Anatomy of a Preventable Disaster: How Public Money Was Allowed to Vanish in Plain Sight

The mechanics of the fraud, as laid out by the Enforcement Directorate and the CBI, are almost banal in their simplicity, which is precisely what makes them so damning. Government departments were meant to park surplus funds as fixed deposits with banks. Instead, according to the ED’s press release following its March 2026 search operations, the accused persons diverted these government funds without any authorisation, even though the money was supposed to have been kept safely as fixed deposits.

The modus operandi, once it is spelled out, should embarrass every layer of oversight that was supposed to catch it. Officials at IDFC First Bank’s Sector-32 branch in Chandigarh, most prominently a former branch manager and a relationship manager at AU Small Finance Bank, allegedly lured government departments with a very high interest rate to park idle funds, an offer that should itself have triggered scrutiny, since interest rates that far outstrip market norms are a classic red flag in banking fraud.

Deposits were promised. Deposits were never made. Instead, funds were routed through a shell entity, Swastik Desh Projects, before being layered through the accounts of jewellers to simulate legitimate gold purchases and, from there, into real estate ventures, luxury property, and, as investigators allege, suitcases of cash.

What should alarm the public even more than the fraud itself is how it was discovered. It was not caught by an audit. It was not caught by the Reserve Bank of India’s supervisory mechanisms, nor by the state’s own finance department, nor by any of the internal control systems that are supposed to exist precisely for this purpose. It came to light almost by accident, when an official in the Development and Panchayats Department tried to close an account and transfer its balance to another bank, only to discover that the amount on paper bore no relationship to the amount actually sitting in the account. That is not a system working. That is a system getting lucky.

Once one department’s discrepancy surfaced, the dam broke. Similar gaps turned up in the Haryana State Pollution Control Board, the Haryana School Shiksha Pariyojna Parishad, the Haryana State Agriculture Marketing Board, the Municipal Corporation of Panchkula, and eventually in Chandigarh’s own civic bodies — the Chandigarh Smart City Limited, the Municipal Corporation Chandigarh, and CREST, the Chandigarh Renewable Energy and Science & Technology Promotion Society. Eight Haryana departments. Two Chandigarh bodies. One bank branch. Roughly a year of undetected theft.

The most damning detail in the CBI’s own account of the Pollution Control Board case is not the amount lost, though at approximately Rs 169 crore, it was the single largest departmental loss in the entire scam, but how the account itself came into existence.

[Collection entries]

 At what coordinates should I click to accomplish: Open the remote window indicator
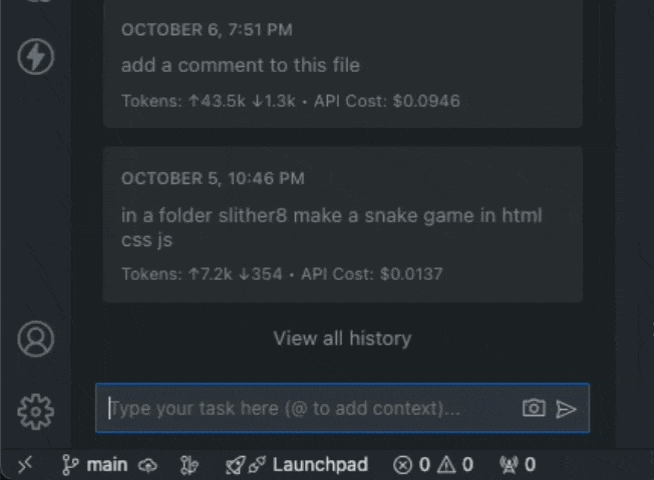pyautogui.click(x=25, y=464)
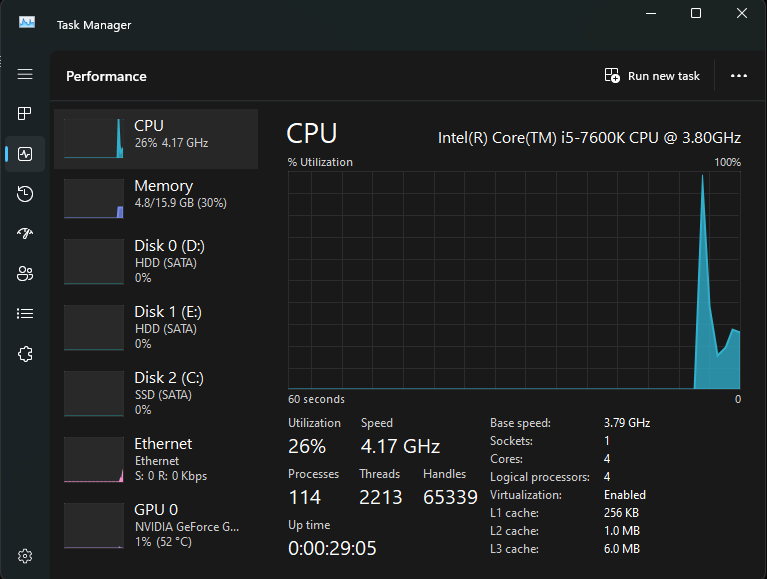Open the three-dot more options menu
767x579 pixels.
(x=739, y=76)
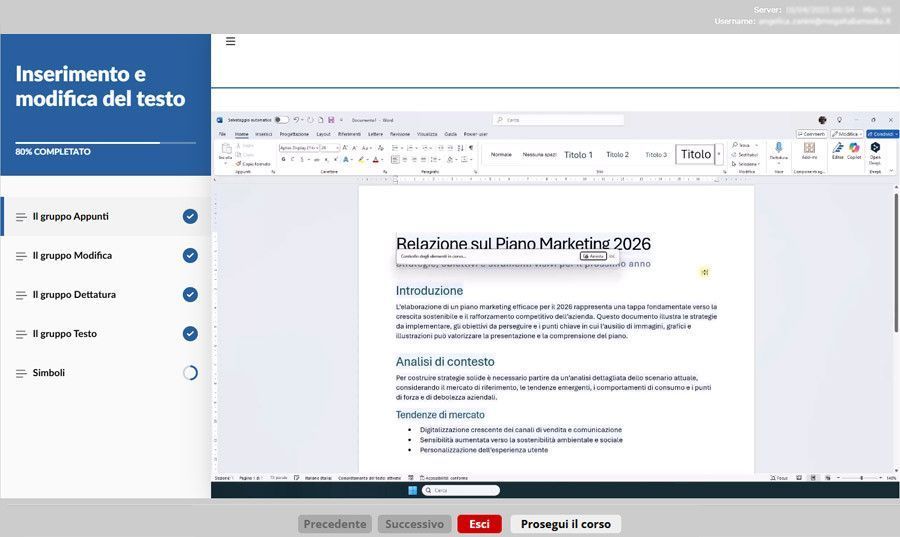Click the red Esci button
This screenshot has height=537, width=900.
(x=479, y=524)
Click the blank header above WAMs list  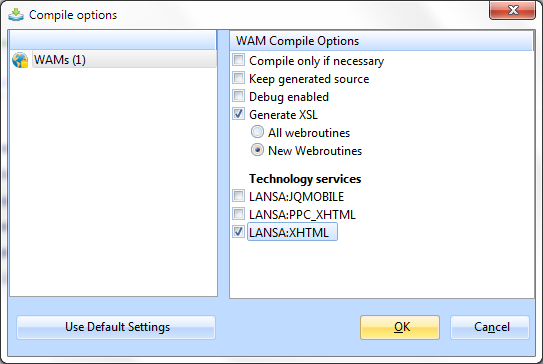click(x=113, y=40)
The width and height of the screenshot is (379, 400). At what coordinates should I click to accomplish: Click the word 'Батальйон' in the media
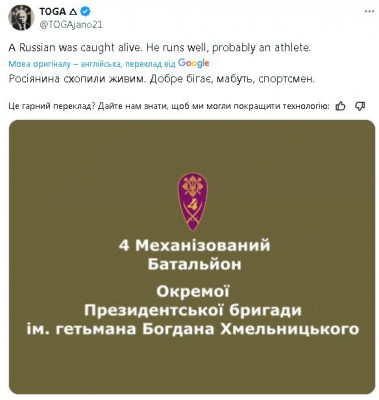click(x=194, y=265)

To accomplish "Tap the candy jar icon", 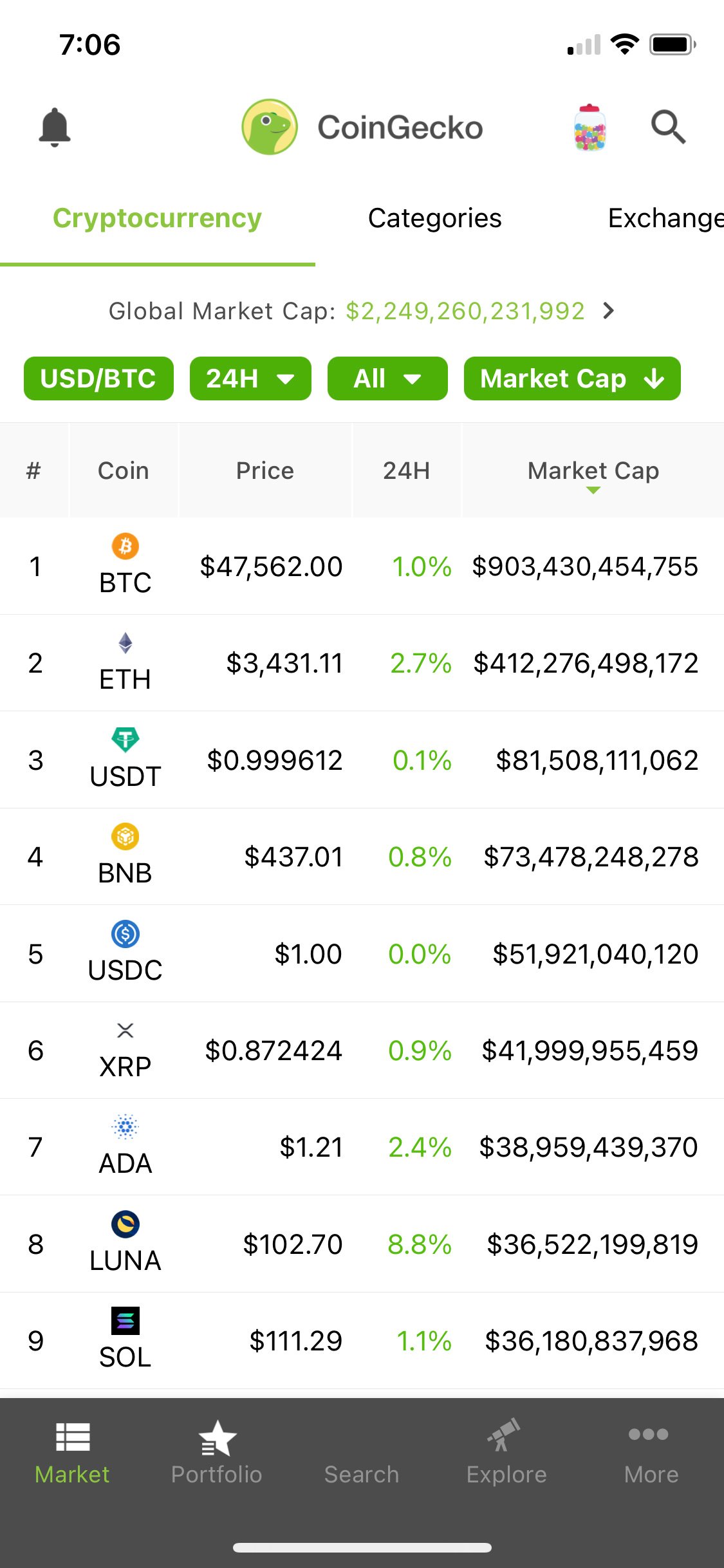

→ **WHAT IS BEING ASKED**:
Please extract, word for word, the part of the public-funds fraud article above starting with "Once one department’s" and going on through "came into existence.".

→ **WORKED ANSWER**:
Once one department’s discrepancy surfaced, the dam broke. Similar gaps turned up in the Haryana State Pollution Control Board, the Haryana School Shiksha Pariyojna Parishad, the Haryana State Agriculture Marketing Board, the Municipal Corporation of Panchkula, and eventually in Chandigarh’s own civic bodies — the Chandigarh Smart City Limited, the Municipal Corporation Chandigarh, and CREST, the Chandigarh Renewable Energy and Science & Technology Promotion Society. Eight Haryana departments. Two Chandigarh bodies. One bank branch. Roughly a year of undetected theft.

The most damning detail in the CBI’s own account of the Pollution Control Board case is not the amount lost, though at approximately Rs 169 crore, it was the single largest departmental loss in the entire scam, but how the account itself came into existence.